JSON evaluations

Trusting LLMs to output valid JSON can be tricky. They often struggle with dynamic data, inconsistent schemas, and hallucinating values. This doc outlines an approach to evaluate JSON from LLMs and ensure the outputs are both accurate and reliable.

Issues with JSON outputs

Inconsistent Schema: JSON may be malformed or incomplete.
Hallucination: LLMs often hallucinate numbers and values.
Dynamic Data: LLMs struggle with adapting to dynamic or variable input data.

Evaluate JSON outputs

Validate JSON Structure: Ensure the generated JSON adheres to a predefined schema.
Compare Values: Assess key and value accuracy against expected criteria.
Measure Output Relevancy: Evaluate the relevancy of JSON responses with an LLM judge.

Example

Imagine our language model outputs this JSON object:

{
  "gender": "Male",
  "industries": ["AI", "Software", "Big Data"]
}

To ensure fields like gender and industries are correct, we need to create assertions.

Basic JSON Validation

Use the is-json assertion to check if the output is a valid JSON:

{
  "type": "is-json"
}

Schema Validation

To validate the JSON structure, define a schema:

{
  "type": "is-json",
  "value": {
    "required": ["gender", "industries"],
    "type": "object",
    "properties": {
      "gender": {
        "type": "string"
      },
      "industries": {
        "type": "array",
        "items": {
          "type": "string"
        }
      }
    }
  }
}

This schema will validate that the output is a valid JSON and includes all necessary fields with the right data types.

Compare Values

Use javascript assertions to write custom code for more advanced checks against the output values:

{
	"type": "javascript",
	"value": "JSON.parse(output).gender == 'male'"
}

Measure Output Relevancy with an LLM

Velvet supports LLM based assertions such as model-graded-closedqa and llm-rubric.

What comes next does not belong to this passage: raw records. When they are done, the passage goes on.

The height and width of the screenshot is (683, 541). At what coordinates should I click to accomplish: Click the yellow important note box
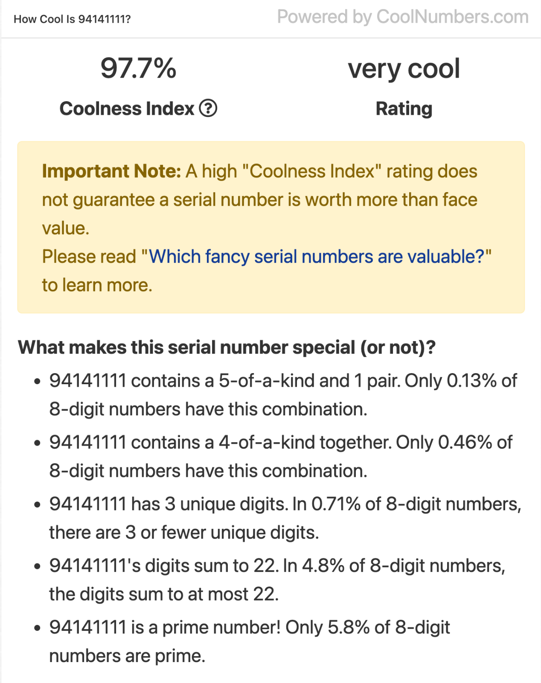[271, 227]
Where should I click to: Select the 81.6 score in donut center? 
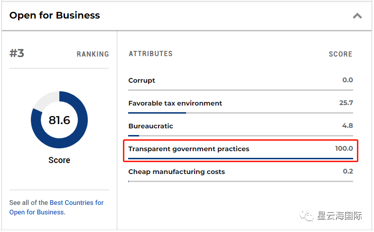point(59,120)

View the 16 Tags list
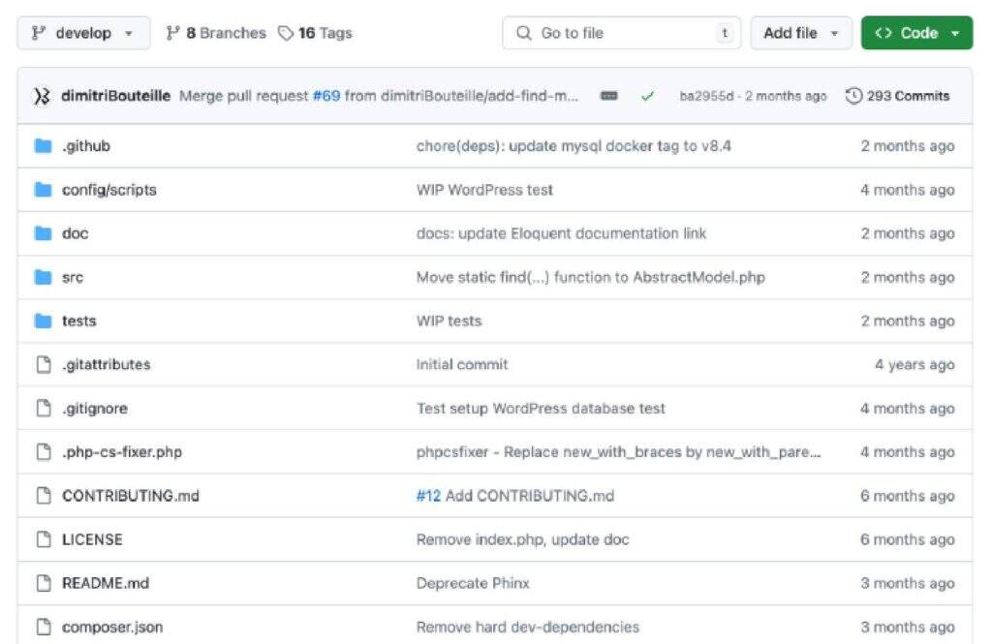click(x=315, y=33)
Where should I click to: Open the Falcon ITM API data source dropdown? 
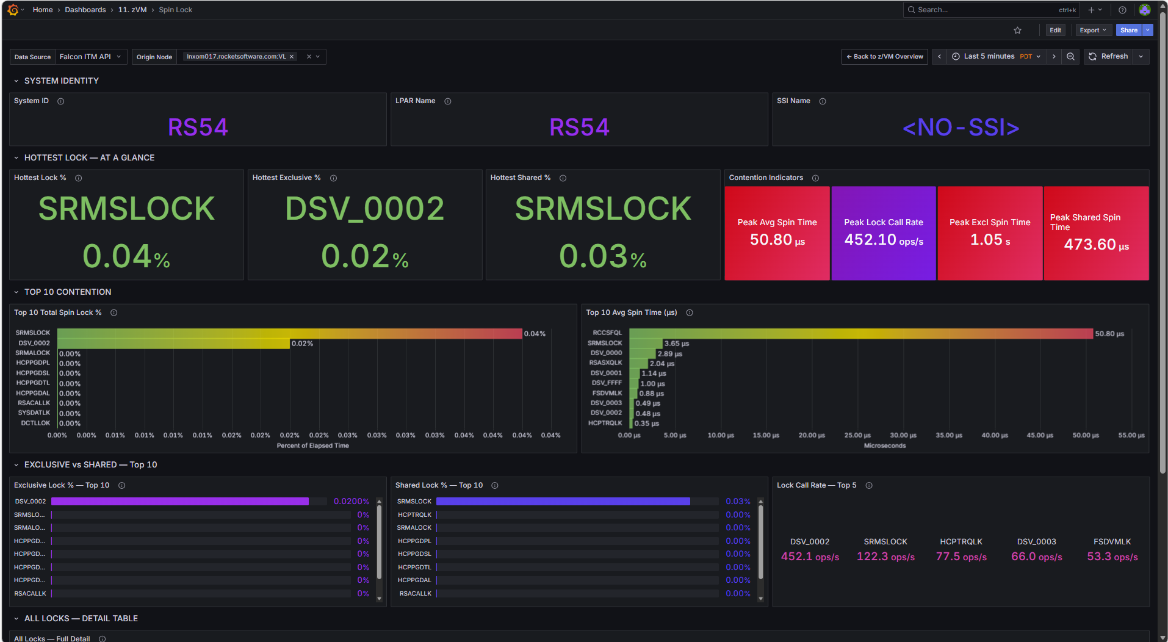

To use it, add the transform directive to preprocess the output, then write a prompt to grade the relevancy of the value:

{
	"transform": "JSON.parse(output).industries",
	"type": "model-graded-closedqa",
	"value": "contains an industry similar to AI"
}

Evaluation Configuration

Here's the complete example configuration for evaluating LLMs with JSON:

{
  "name": "JSON evaluation",
  "description": "Evaluate JSON outputs for schema validity and accuracy.",
  "prompts": [
    "Output a JSON object that contains the keys `gender` and `industries`, describing the following person: {{input}}"
  ],
  "providers": [
    {
      "id": "openai:gpt-3.5-turbo-0125",
      "config": {
        "response_format": { "type": "json_object" }
      }
    },
    {
      "id": "openai:gpt-4o-mini",
      "config": {
        "response_format": { "type": "json_object" }
      }
    }
  ],
  "tests": [
    {
      "vars": {
        "input": [
          "Andrew Ng. Founder of DeepLearning.AI; Managing General Partner of AI Fund; Exec Chairman of Landing AI.",
          "Ian Goodfellow. Research Scientist. I'm an industry leader in machine learning.",
          "Ilya Sutskever. Co-Founder and Chief Scientist at Safe Superintelligence Inc."
        ]
      },
      "assert": [
        {
          "type": "is-json",
          "value": {
            "required": ["gender", "industries"],
            "type": "object",
            "properties": {
              "gender": {
                "type": "string"
              },
              "industries": {
                "type": "array",
                "items": {
                  "type": "string"
                }
              }
            }
          }
        },
        {
          "type": "javascript",
          "value": "JSON.parse(output).gender == 'male'"
        },
        {
          "transform": "JSON.parse(output).industries",
          "type": "model-graded-closedqa",
          "value": "contains an industry similar to AI"
        }
      ]
    }
  ]
}

Summary

By using structured JSON-based evaluations, including schema validation and custom assertions, you can validate that LLM outputs meet your required standards. This process will detect potentials issues and enhances the reliability of your LLM app.